- Foram quase dois anos de luta intensa, mas posso dizer que ganhou; por isso está de parabéns! Compreendo que não se sinta capaz de voltar à sua vida normal, mas esse é o passo seguinte – e tem de o dar. É agora necessário e importante retomar as actividades, as responsabilidades, o trabalho. Deverá fazê-lo com calma, mas com determinação. Tudo irá correr bem.
Foi isto que ele disse e eu concordei com ele. Mas na prática… bom, na prática até sentia vontade de voltar à “normalidade”, mas parecia-me tratar-se dum esforço demasiado. Sabia que a minha família apoiaria.

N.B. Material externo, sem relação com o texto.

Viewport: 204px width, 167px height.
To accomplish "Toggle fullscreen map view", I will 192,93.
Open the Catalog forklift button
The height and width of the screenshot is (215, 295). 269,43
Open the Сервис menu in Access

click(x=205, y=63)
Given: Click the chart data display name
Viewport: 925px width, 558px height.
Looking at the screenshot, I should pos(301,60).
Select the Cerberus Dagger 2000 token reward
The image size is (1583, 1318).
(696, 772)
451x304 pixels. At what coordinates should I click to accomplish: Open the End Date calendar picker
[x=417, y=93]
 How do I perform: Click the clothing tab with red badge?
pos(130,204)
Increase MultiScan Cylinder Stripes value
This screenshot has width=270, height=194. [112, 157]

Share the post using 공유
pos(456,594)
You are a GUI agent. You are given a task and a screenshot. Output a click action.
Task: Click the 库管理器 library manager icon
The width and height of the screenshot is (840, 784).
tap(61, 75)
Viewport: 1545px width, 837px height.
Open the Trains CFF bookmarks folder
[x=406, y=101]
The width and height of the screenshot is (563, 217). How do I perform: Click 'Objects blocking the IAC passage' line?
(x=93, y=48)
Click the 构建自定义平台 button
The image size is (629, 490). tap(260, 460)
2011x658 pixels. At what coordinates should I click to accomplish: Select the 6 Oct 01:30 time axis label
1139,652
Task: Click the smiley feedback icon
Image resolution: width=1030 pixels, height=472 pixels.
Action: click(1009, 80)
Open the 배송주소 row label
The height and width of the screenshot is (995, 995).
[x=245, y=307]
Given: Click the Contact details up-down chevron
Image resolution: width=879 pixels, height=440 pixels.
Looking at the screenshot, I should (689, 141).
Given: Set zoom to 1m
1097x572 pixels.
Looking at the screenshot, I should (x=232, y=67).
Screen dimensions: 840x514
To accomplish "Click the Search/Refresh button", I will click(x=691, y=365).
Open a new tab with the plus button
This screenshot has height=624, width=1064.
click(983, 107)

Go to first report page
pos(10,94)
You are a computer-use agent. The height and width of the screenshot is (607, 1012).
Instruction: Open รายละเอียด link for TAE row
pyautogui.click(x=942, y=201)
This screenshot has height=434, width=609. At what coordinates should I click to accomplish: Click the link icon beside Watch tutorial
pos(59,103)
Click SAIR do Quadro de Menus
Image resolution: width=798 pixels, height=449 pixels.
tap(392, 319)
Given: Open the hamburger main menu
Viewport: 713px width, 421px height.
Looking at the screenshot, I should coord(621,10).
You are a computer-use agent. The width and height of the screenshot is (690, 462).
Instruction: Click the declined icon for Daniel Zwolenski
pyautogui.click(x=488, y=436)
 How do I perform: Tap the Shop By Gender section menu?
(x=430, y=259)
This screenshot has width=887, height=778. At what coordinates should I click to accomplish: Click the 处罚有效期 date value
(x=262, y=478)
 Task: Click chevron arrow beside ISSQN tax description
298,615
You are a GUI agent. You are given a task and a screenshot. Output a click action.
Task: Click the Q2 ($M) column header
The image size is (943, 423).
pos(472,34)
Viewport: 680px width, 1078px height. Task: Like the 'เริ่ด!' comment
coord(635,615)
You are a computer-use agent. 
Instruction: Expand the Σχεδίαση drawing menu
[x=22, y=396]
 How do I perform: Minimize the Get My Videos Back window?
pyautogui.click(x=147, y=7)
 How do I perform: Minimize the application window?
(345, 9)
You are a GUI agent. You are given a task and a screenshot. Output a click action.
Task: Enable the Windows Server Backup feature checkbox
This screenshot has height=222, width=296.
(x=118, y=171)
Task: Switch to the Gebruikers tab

É certo que começando, uma coisa leva à outra, mas o que mais receava era a reacção dos meus colegas de trabalho. Receava que começassem a vir um após outro, como vespas à volta do mel, fazer perguntas, saber detalhes, satisfazer curiosidades, procurar entrelinhas onde ler como de facto eu estava, mostrar falsos interesses, fazer falsos sorrisos, simular preocupação, carinho e disponibilidade, apenas para ficarem bem no retrato tirado por uma câmara que apenas existe na imaginação deles. Iria ser tão cansativo!… E seria alvo dos mais diversos juízos de valor, certamente vista com olhos de pena, de comiseração, de coitadinha pelo meu infortúnio. Como se eu tivesse algum exclusivo – mas é sempre bom pensar que as coisas apenas acontecem aos outros, o que acaba sempre por nos tranquilizar. Mas o lugar dos outros acaba sempre por ser também nosso e isso, eu tinha acabado de aprender. Talvez algum se mostrasse indiferente; pelo menos esse não me aborreceria, poupando-me à infindável repetição dos dois últimos anos da minha existência. Mas essa indiferença, não me magoaria?
Certo é que ficaria exposta, muito exposta, pelo menos durante algum tempo – demasiado tempo.
A exposição era, e é, vista por mim de forma traumática desde que a D. Aurora, a minha professora de quarta classe pediu aquela redacção sobre a “solidariedade”. Mas que raio de palavra era aquela!? Que raio quereria ela significar? E sem procurar saber, inventei. E como inventei… E como chorei… Ainda sinto como cruel a leitura que ela fez, em voz alta, da minha invenção. Ainda vejo e ouço, bem altos, os risos.
Não, não gosto de exposição, não gosto de ser o centro das atenções, sobretudo por más razões.
Mas quando voltei ao trabalho, frágil, sem qualquer couraça protectora e esperando o pior, fui surpreendida – muito surpreendida. Não apareceram os olhares, os interrogatórios, as atitudes que tanto receava. Em seu lugar houve simples cumprimentos, manifestações de agrado pelo meu regresso, que senti genuínas e sinceras, e uma vontade espontânea de me informarem das alterações, dos novos procedimentos, de me ajudarem a recuperar o meu lugar, a sentir-me bem, desejada e acolhida, de me integrarem. Senti os meus colegas solidários comigo – agora que já sei o que “solidariedade” quer dizer.